Os extratos selecionados dos itens das entrevistas e dos questionários, que formaram o “conjunto de dados” dessa análise, ou seja, “itens de especial interesse analítico” (BRAUN, CLARKE, 2006, p. 80), referem-se às questões que versaram sobre os relatos dos educadores acerca das concepções e atribuições relacionadas à promoção da autonomia na aprendizagem e dos seus desafios vivenciados no exercício da docência em uma escola democrática.

 

Tratamento dos dados

As transcrições das entrevistas e as respostas aos questionários foram submetidas à Análise Temática (AT) de Braun e Clarke (2006). A AT se aplica às pesquisas de cunho qualitativo, pois se trata de um método flexível que visa       identificar, analisar e relatar padrões (temas) dentro dos dados, sem, necessariamente, serem submetidos a priori      a um quadro teórico. Embora a Análise de Conteúdo (AD) de Bardin (2011), também pudesse atender os objetivos do estudo, considerou-se a AT mais adequada devido a flexibilidade do método, no sentido de que a intencionalidade da análise foi construir concepções de autonomia na aprendizagem a partir dos próprios relatos dos educadores      (considerada como fonte primária dos dados)      por meio de uma abordagem indutiva, alinhada à questão científica. Caracterizada como uma AT do tipo reflexiva, as fases de codificação e elaboração dos temas ocorreram de forma fluida e flexível, pois o ponto principal não foi alcançar acurácia, mas a imersão e o profundo engajamento com os dados.

Assim, considerando as orientações de Braun e Clarke (2006; 2017), o conjunto de dados (extratos de relatos) recebeu o tratamento seguindo as fases da AT (Quadro 1). Como recursos foram utilizados os softwares Atlas.ti (codificação dos dados) e Cmap Tools (construção dos mapas temáticos).

 

Quadro 1: Fases da Análise Temática (AT)

Fase

Descrição

1. Familiarização com os dados

Transcrever os dados e anotar ideias iniciais.

2. Gerando códigos iniciais

Codificar aspectos interessantes dos dados e reunir extratos relevantes a cada código.

3. Buscando temas

Reunir os códigos em temas potenciais.

4. Revisando os temas

Checar as relações entre os temas e os extratos; gerar mapa temático da análise.

5. Definindo e nomeando os temas

Gerar definições e nomes claros a cada tema.

6. Produzindo o relatório

Fornecer exemplos vívidos e relações dos extratos com a pergunta de pesquisa e a literatura.

Dados fornecidos:
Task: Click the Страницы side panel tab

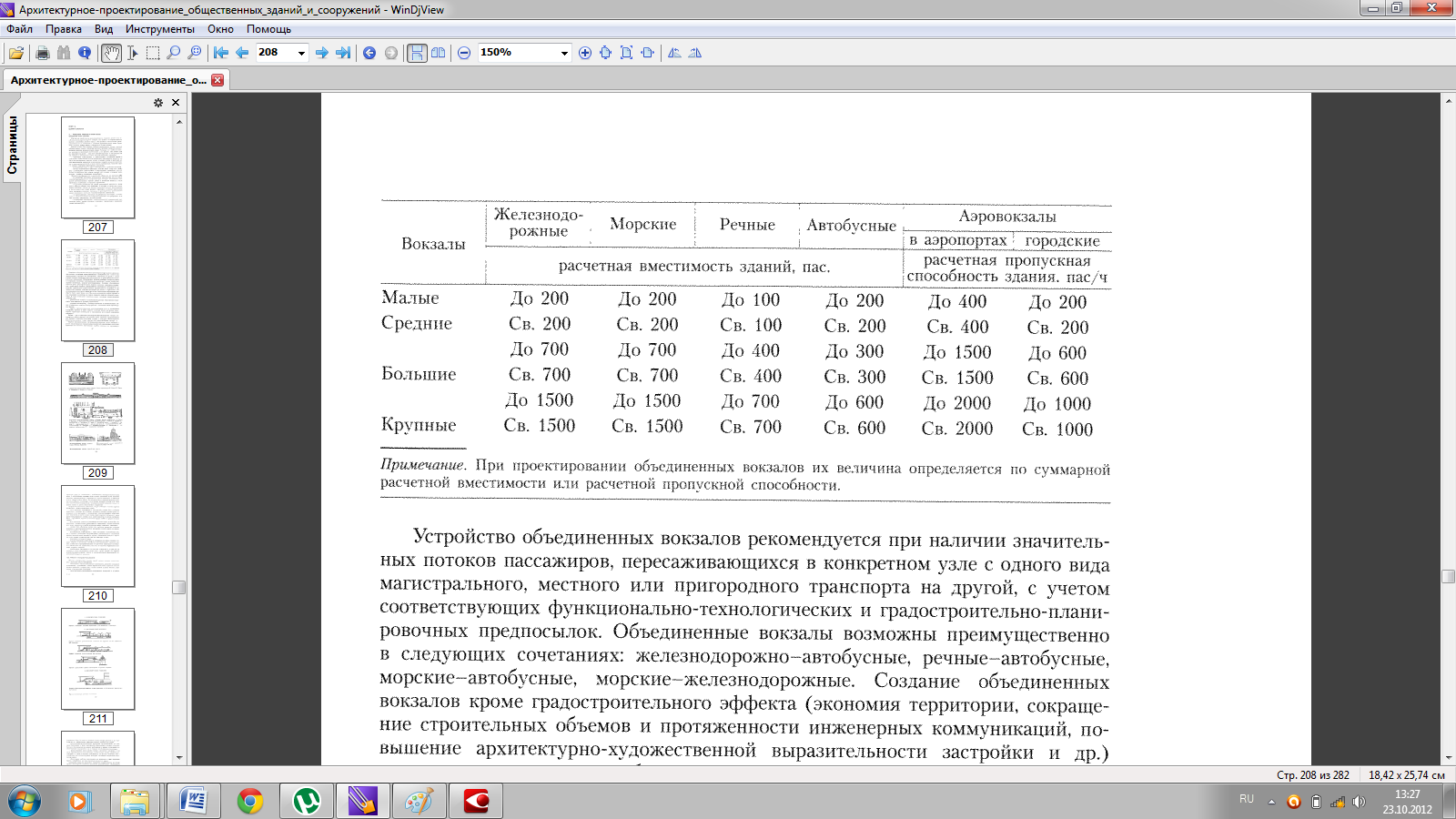Action: (13, 145)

O que se espera: Transcreva, sem qualquer alteração, a parte do trecho sobre a Análise Temática começando em "Codificar aspectos interessantes" e terminando em "temático da análise.".

Tarefa concluída:
Codificar aspectos interessantes dos dados e reunir extratos relevantes a cada código.

3. Buscando temas

Reunir os códigos em temas potenciais.

4. Revisando os temas

Checar as relações entre os temas e os extratos; gerar mapa temático da análise.